Christie was the long time president of the Ventura, California Hells Angels charter. He was indicted for conspiring to firebomb two tattoo shop competitors out of business on July 29, 2011. The two shops, named “Scratch the Surface” and “Twisted Ink” were firebombed in July 2007. As his case lingered, Christie was forced to sell his shop.
Christie’s prosecution was unusually perverse even by the standards of federal justice. Christie was not indicted until months after he retired from his motorcycle club. The evidence against him comprised statements made by the men who actually set the fires. Those men were entrapped and then offered leniency if they helped the FBI get Christie.
The case went to trial last January. Christie faced two charges that carried minimum sentences of 30 years each and another charge that carried a mandatory sentence of life. Much of Christie’s defense would have examined the means and methods used to entrap and bully members of motorcycle clubs. Both former Mongol Al Cavazos and former Bandido President George Wegers were prepared to testify on Christie’s behalf. The judge in the case, George H. Wu, practically begged the adversaries to reach a plea deal. A handshake deal was agreed to on February 1. Since then, virtually every document filed in the case has been sealed including all the motions to seal.
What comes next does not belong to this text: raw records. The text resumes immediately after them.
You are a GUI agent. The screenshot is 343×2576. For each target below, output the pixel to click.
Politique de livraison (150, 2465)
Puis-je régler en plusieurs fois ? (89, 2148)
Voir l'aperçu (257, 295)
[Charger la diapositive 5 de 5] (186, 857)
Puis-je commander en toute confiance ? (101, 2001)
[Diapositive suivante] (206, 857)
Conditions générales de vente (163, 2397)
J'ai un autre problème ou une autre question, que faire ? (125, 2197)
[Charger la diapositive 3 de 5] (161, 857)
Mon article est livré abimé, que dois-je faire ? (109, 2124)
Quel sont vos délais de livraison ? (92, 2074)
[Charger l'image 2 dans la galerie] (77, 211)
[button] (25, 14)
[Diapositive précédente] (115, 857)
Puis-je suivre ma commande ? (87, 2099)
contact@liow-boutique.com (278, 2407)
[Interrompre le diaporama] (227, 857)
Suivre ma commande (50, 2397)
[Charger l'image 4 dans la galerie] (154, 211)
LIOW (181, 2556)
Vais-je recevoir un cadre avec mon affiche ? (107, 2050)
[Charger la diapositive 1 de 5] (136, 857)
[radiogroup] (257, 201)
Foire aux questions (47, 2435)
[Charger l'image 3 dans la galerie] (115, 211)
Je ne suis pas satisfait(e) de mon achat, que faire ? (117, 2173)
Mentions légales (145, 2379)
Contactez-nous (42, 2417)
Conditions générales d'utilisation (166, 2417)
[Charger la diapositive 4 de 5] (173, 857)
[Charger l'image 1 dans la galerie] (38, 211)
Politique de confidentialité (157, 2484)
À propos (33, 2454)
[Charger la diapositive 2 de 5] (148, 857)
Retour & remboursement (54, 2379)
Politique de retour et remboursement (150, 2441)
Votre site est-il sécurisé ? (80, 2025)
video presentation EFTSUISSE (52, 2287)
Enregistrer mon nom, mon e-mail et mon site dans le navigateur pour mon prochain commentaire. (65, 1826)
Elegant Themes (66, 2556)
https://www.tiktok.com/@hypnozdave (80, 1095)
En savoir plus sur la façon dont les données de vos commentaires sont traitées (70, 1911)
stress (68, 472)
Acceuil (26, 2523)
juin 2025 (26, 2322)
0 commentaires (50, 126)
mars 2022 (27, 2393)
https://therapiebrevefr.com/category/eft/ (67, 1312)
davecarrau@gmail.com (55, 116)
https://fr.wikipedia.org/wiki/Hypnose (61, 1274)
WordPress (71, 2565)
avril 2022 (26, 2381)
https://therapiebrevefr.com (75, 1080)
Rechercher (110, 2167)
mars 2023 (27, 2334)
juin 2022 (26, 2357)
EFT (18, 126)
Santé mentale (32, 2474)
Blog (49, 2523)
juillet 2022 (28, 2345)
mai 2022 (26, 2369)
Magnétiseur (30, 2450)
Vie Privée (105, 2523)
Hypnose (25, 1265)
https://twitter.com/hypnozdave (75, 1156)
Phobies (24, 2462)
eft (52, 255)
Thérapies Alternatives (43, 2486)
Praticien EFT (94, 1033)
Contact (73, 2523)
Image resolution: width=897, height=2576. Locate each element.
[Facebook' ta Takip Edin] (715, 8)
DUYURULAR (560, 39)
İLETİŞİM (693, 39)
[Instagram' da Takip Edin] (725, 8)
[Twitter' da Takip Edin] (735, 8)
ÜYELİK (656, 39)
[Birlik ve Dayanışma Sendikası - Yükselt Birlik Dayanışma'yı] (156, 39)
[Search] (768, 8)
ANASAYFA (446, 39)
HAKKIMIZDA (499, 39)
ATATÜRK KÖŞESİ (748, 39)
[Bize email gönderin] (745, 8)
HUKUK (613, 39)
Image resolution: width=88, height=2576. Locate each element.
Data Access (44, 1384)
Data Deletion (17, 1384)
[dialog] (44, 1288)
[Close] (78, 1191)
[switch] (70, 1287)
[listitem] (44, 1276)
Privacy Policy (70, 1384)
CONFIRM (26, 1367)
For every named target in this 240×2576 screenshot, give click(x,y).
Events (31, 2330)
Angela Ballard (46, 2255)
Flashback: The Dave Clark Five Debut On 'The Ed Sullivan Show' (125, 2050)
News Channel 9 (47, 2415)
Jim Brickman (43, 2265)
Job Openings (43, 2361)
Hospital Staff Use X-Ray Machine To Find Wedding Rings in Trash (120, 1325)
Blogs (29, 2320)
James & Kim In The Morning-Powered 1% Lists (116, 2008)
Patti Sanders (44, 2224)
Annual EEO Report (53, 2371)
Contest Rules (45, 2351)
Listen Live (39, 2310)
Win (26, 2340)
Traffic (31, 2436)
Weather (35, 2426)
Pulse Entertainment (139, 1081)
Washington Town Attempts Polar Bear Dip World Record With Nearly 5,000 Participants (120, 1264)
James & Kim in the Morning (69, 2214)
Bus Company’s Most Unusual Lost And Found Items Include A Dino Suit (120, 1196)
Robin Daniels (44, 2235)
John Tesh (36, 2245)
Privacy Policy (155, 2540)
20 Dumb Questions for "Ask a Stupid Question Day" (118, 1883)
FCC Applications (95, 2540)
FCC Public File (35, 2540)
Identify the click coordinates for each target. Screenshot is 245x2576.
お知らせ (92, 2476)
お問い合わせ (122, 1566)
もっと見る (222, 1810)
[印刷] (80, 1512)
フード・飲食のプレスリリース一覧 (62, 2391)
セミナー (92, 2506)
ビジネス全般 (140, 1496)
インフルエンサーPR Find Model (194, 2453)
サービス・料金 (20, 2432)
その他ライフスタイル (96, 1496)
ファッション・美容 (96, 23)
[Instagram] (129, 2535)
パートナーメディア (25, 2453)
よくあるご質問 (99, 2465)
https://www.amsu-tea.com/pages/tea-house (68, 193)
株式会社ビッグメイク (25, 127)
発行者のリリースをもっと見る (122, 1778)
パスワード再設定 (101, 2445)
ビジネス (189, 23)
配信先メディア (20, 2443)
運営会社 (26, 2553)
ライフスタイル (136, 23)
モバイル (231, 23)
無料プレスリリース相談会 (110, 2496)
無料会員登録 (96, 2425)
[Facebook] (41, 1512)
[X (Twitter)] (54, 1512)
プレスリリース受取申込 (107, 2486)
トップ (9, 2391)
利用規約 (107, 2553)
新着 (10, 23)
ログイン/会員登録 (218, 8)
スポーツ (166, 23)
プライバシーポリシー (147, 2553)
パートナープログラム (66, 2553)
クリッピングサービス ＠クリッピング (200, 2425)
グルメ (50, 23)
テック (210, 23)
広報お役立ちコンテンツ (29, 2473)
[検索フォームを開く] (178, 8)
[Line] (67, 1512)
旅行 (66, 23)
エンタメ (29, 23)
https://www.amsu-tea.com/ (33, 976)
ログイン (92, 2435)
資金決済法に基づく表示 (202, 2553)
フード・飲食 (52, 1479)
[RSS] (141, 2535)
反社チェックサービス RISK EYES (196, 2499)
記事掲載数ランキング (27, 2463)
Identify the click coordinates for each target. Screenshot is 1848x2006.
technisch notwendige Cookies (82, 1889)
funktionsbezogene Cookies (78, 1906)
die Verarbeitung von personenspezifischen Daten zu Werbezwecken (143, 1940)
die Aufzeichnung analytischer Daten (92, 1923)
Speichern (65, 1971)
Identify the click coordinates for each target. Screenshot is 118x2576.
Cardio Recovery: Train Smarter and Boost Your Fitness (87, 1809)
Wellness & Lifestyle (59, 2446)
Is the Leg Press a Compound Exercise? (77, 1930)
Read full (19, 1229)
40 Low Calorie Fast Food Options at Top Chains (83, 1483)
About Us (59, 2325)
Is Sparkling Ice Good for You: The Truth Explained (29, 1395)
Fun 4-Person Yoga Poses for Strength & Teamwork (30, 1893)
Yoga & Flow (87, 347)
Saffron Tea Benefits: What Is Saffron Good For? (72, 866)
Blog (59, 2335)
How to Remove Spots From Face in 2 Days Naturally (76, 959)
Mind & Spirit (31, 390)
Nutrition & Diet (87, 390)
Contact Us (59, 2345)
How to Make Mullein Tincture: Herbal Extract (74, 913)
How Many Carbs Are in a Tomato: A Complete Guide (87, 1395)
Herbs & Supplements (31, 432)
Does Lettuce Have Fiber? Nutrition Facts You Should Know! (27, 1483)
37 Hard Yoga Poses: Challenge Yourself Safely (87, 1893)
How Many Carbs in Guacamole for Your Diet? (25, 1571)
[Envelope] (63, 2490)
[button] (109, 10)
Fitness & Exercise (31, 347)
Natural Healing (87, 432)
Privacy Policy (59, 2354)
There has been no public notice of Christie’s sentencing. There was no public notice that Christie was about to be sentenced. Assistant United States Attorneys Jay Robinson and Carol Chen are apparently so ashamed of their case that they have taken extraordinary steps to hide the Chrstie matter from public scrutiny. For example, Christie, his attorney Michael Mayock, and friends and relatives of Christie were all instructed by the court not to talk to The Aging Rebel. The prosecutors were also livid about Christie’s appearance in a documentary film that went into production before Christie was indicted and continued in production after Christie’s informal plea deal was negotiated.
After he retired from the Hells Angels and before he was indicted, Christie agreed to appear in a film by the British documentarian Nick Mead. The film was originally conceived as an homage to Easy Rider and would simply follow Christie around the country and record conversations he had about the state of freedom in America. The first of those conversation was with Michael Blake who wrote both the screenplay for Dances With Wolves and the novel on which the film was based.
Christie was indicted shortly after that interview. Mead continued to film and the movie became a record of Christie’s life as the United States Department of Justice tried to crush him. The title of the documentary is The Last American Outlaw. The film includes interviews with Al Cavazos, Wegers and several well informed attorneys about federal racketeering cases brought against motorcycle club members. The author of this page also appears in the film and wrote most of the narration.
Art And Justice
Prosecutors literally tried to blackmail Mead and Christie into locking the film in a box and throwing away the key. Mead cancelled a June screening of the film for potential distributors after prosecutors threatened that they would “make sure Christie gets prison time” if the film “was shown.” Neither Robinson nor Chen has seen the film so their objections obviously say far more about them and their own shame than any opinions Christie or Mead might voice in a thousand films.
Prosecutors spent much of yesterday’s sentencing hearing complaining about the film they have not seen. Prosecutors alleged that it evolved out of the FBI’s pursuit of Christie. Christie explained that the film had started off as something completely unrelated to the state of American justice and its narrative had simply followed a road the FBI and prosecutors made.
Robinson insisted that Judge Wu sentence the 65-year-old Christie to three years in prison.
Obviously even prosecutors understand that federal justice is a lot like sausage. They are afraid people won’t buy it anymore if they get a glimpse of how it’s made.